Combine the oil and vinegar in a bowl, add fermented vegetables, celery, carrot, apple and beets. Mix to combine and allow to marinate for a while. Add the remaining ingredients, toss and serve. Enjoy!


  • If your’e bringing this to work mix the dressing, fermented vegetables, celery, carrot, apple and beets in the bottom of your container.  Put the rest of the ingredients on top and mix just before eating.
  • You can make your own fermented vegetables very easily.
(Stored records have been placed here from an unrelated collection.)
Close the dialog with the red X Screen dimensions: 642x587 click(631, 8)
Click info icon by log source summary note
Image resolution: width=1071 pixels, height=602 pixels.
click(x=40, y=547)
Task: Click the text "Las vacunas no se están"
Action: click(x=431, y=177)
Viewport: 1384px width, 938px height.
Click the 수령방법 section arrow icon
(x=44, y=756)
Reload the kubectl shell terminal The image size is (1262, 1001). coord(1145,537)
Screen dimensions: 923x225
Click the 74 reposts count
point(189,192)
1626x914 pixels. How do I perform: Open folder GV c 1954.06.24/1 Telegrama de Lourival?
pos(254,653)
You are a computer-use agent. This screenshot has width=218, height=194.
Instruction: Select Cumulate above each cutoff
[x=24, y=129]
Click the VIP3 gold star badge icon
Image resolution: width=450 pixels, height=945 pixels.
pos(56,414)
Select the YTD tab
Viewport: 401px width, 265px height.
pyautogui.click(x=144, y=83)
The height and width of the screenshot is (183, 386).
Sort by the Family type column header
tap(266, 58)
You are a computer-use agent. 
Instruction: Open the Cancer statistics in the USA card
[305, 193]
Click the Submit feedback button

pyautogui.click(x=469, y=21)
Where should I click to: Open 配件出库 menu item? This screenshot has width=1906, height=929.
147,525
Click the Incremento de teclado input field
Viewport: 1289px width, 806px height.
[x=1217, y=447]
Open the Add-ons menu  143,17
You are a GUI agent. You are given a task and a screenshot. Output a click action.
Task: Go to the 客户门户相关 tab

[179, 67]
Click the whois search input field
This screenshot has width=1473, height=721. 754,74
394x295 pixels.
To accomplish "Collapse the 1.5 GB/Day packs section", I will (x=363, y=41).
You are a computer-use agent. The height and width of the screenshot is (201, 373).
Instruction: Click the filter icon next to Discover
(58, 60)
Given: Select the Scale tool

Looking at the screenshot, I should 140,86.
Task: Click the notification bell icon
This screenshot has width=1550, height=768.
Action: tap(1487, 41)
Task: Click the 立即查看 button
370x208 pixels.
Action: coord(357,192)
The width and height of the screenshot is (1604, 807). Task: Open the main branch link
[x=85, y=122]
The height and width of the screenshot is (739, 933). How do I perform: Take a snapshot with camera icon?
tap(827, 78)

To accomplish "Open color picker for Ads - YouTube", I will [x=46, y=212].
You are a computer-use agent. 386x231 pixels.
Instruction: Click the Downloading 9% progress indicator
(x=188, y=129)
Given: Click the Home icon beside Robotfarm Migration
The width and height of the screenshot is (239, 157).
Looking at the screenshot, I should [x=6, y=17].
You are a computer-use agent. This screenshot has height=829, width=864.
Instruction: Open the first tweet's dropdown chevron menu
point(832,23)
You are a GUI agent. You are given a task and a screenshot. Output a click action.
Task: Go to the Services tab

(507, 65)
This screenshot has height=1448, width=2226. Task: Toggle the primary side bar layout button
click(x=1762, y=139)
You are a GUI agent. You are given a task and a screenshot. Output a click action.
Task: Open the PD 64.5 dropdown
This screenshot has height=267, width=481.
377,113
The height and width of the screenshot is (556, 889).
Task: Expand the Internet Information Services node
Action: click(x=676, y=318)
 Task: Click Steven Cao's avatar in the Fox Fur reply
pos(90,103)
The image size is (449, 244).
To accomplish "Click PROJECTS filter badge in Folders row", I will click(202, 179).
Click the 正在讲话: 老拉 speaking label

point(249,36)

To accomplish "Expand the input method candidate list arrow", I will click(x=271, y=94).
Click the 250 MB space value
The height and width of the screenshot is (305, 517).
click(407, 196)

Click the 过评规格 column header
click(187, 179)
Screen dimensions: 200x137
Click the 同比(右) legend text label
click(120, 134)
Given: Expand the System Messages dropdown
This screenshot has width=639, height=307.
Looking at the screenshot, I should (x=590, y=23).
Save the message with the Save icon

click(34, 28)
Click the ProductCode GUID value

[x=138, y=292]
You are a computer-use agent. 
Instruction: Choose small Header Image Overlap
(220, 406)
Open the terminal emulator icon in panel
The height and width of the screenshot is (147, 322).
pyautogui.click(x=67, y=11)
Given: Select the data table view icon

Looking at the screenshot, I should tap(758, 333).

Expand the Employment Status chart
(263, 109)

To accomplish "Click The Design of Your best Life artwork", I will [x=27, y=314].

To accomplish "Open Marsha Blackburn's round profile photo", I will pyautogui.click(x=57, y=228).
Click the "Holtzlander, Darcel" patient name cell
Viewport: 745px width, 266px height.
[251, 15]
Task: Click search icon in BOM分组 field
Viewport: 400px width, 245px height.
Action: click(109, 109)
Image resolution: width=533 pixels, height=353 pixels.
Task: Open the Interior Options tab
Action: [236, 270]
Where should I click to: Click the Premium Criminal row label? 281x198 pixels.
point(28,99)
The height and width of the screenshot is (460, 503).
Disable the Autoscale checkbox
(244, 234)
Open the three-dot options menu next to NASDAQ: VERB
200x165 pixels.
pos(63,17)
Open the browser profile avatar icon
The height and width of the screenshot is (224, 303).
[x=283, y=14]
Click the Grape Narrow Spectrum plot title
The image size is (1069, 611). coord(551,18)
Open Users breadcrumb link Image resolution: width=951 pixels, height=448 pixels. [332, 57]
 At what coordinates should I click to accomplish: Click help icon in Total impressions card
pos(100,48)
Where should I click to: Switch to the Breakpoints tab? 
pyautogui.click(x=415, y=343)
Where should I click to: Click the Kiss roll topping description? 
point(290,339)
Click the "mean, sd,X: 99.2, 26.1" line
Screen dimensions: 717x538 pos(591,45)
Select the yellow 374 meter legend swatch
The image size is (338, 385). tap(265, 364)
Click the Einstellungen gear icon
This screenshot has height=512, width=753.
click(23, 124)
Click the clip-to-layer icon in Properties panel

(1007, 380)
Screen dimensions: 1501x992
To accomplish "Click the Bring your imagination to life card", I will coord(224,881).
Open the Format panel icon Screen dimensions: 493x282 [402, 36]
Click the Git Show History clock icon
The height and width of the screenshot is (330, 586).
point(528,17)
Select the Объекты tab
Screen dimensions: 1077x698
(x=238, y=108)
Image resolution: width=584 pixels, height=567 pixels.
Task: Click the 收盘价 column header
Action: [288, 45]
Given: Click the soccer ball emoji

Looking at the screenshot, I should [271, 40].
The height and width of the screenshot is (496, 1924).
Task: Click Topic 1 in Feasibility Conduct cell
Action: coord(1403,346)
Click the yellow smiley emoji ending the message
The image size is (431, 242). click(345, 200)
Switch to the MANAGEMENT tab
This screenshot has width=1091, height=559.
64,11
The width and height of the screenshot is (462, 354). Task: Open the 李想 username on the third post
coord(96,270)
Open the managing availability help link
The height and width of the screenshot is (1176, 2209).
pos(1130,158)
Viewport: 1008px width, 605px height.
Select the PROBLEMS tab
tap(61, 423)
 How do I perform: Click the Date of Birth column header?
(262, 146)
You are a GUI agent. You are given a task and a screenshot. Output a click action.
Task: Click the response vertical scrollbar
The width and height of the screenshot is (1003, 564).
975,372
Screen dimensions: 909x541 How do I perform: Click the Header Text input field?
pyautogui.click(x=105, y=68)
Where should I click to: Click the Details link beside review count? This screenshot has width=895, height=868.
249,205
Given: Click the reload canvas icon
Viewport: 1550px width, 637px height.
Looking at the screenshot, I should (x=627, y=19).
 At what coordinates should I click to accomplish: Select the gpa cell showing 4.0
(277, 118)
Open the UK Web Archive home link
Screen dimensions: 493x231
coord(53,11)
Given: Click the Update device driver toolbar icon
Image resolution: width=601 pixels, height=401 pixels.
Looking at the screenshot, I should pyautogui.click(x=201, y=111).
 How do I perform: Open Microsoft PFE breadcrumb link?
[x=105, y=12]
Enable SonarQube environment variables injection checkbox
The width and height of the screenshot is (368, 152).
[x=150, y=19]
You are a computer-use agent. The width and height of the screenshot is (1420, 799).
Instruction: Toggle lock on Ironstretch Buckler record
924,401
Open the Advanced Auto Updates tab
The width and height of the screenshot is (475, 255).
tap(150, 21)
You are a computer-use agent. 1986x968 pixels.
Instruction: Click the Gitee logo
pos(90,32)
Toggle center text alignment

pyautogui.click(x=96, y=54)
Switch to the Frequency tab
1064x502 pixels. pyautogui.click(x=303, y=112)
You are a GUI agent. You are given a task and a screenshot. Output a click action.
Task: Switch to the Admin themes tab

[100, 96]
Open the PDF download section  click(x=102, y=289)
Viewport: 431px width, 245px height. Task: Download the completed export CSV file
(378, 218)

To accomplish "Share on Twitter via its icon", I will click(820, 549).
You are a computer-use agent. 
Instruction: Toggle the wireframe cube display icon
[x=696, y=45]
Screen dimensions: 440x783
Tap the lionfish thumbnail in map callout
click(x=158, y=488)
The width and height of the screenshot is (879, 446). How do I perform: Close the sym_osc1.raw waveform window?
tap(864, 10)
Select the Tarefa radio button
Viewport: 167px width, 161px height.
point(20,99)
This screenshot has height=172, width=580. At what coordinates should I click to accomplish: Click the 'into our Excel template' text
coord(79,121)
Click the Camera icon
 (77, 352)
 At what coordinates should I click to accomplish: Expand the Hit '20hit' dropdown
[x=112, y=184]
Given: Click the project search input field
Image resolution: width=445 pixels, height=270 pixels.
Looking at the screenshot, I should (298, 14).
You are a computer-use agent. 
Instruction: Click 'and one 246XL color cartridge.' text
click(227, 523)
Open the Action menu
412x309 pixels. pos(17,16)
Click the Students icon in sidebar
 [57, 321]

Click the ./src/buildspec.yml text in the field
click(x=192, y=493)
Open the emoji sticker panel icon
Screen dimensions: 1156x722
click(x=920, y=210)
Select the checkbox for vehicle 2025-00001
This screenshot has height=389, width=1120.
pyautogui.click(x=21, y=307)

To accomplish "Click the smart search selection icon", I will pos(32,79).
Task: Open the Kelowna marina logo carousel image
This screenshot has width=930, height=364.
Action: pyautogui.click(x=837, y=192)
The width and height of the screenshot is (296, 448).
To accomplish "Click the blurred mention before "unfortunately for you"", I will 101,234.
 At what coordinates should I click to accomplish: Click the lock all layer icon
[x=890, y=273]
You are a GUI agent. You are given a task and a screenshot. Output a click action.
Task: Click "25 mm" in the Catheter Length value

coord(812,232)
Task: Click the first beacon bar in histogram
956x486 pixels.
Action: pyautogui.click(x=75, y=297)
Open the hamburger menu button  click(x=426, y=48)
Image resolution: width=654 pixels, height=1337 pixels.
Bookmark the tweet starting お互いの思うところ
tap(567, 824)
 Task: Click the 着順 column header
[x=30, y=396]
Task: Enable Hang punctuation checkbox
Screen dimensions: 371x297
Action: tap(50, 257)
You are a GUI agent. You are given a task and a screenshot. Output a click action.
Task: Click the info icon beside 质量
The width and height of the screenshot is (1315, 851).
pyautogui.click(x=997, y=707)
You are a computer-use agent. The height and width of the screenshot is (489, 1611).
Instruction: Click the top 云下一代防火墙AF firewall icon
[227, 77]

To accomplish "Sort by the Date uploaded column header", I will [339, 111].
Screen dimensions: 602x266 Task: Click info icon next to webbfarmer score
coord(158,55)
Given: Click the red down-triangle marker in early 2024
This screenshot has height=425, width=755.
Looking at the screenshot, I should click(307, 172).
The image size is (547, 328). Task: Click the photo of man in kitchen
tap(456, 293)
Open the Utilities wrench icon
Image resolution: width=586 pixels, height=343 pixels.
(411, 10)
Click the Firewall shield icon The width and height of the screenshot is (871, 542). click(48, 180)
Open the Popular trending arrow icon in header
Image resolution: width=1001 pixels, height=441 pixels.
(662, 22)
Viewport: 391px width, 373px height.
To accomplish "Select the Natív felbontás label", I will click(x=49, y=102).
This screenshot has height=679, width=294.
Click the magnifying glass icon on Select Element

You can also purchase fermented vegetables from Oli at the Village Market in Thornhill, or  in the fridge section (sometimes called sauerkraut) of your health food store.
  • Talking about the Village Market, I get locally grown apples and spring mix lettuce (from their greenhouses) from Jim and Maureen all through the winter. My beets are from Mike Lanigan’s Uxbridge farm. Liz offers lovely sunflower and other sprouts.
  • That being said, if you’re so inclined, you can’t get more local than growing sprouts on your kitchen counter!
  • I cook several beets (simply cover them with water and boil them in their skins until tender), drain, and keep them in the fridge in  a container (in their skins) until ready to use in this salad.
  • To toast the pumpkin seeds, put then in a dry skillet over medium heat… they’re ready when they start ‘popping’. Move them around every minute or so. I do this while I chop the rest of the ingredients. Watch carefully as they burn easily!